One option is to get parenting orders for all communication to remain strictly about the child and occur only via a communication book that goes with the children between households. E-mail, text, verbal communication methods all allow the parties to respond to each other instantly, before their 'passions have cooled' (to borrow a phrase used in criminal law). A communication book puts a big gap between when one party sends a message and the other receives it, meaning there will be time for the emotions to settle before a response can be sent.

The second is an app.
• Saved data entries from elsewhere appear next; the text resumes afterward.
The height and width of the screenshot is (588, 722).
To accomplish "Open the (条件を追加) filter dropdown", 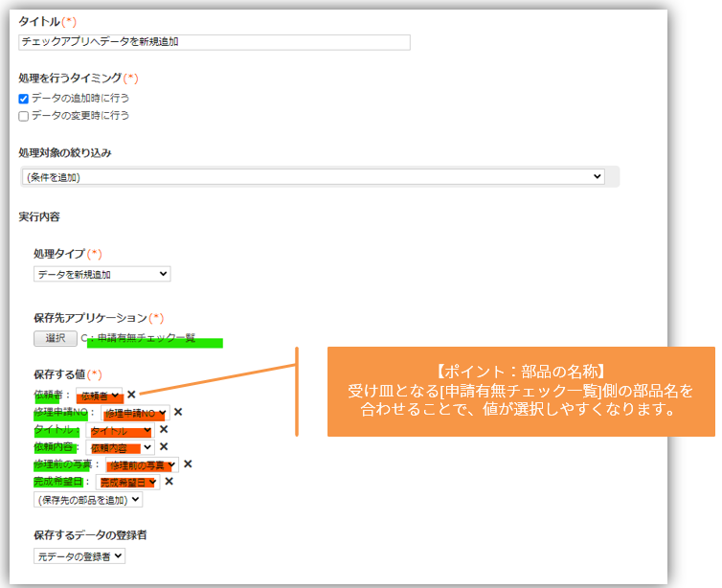I will (313, 176).
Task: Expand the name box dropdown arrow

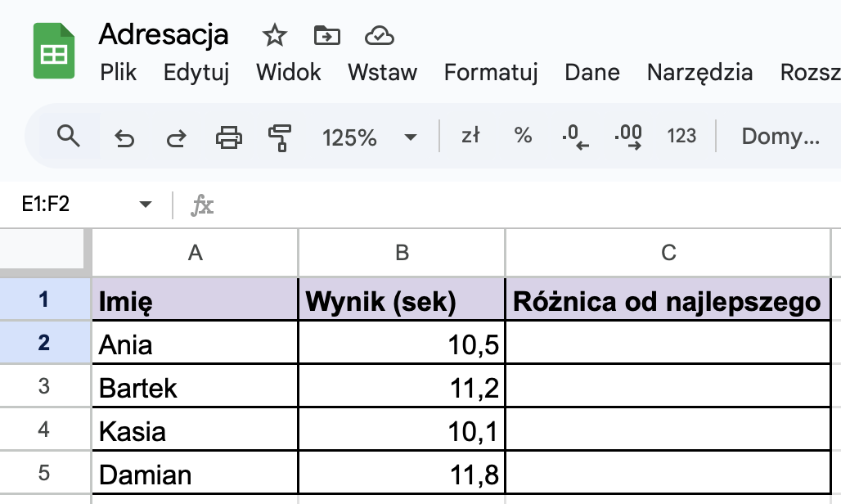Action: click(146, 205)
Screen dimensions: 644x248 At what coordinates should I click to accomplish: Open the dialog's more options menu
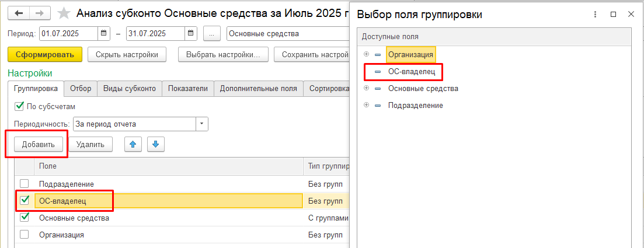(x=595, y=15)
My husband and his ex use a co-parenting app that has a calendar showing agreed care arrangements, a messaging system, a change request option for when someone wants to change the care schedule, and a hub for information about the child (contact details, vaccinations, etc.). Having everything a bit more formalised in such a way reduces the need for the parties to communicate about things like what days the child is in each party's care and when changeover should take place.

The third is that you can file a domestic violence order against the paternal grandmother on behalf of your mother. In my experience, this was probably the most influential legal avenue that relieved my husband from his ex's aggressive communication style, and we didn't even get the DVO, just undertakings and comments on the record from the judge reprimanding the ex for her behaviour as told in her own affidavit.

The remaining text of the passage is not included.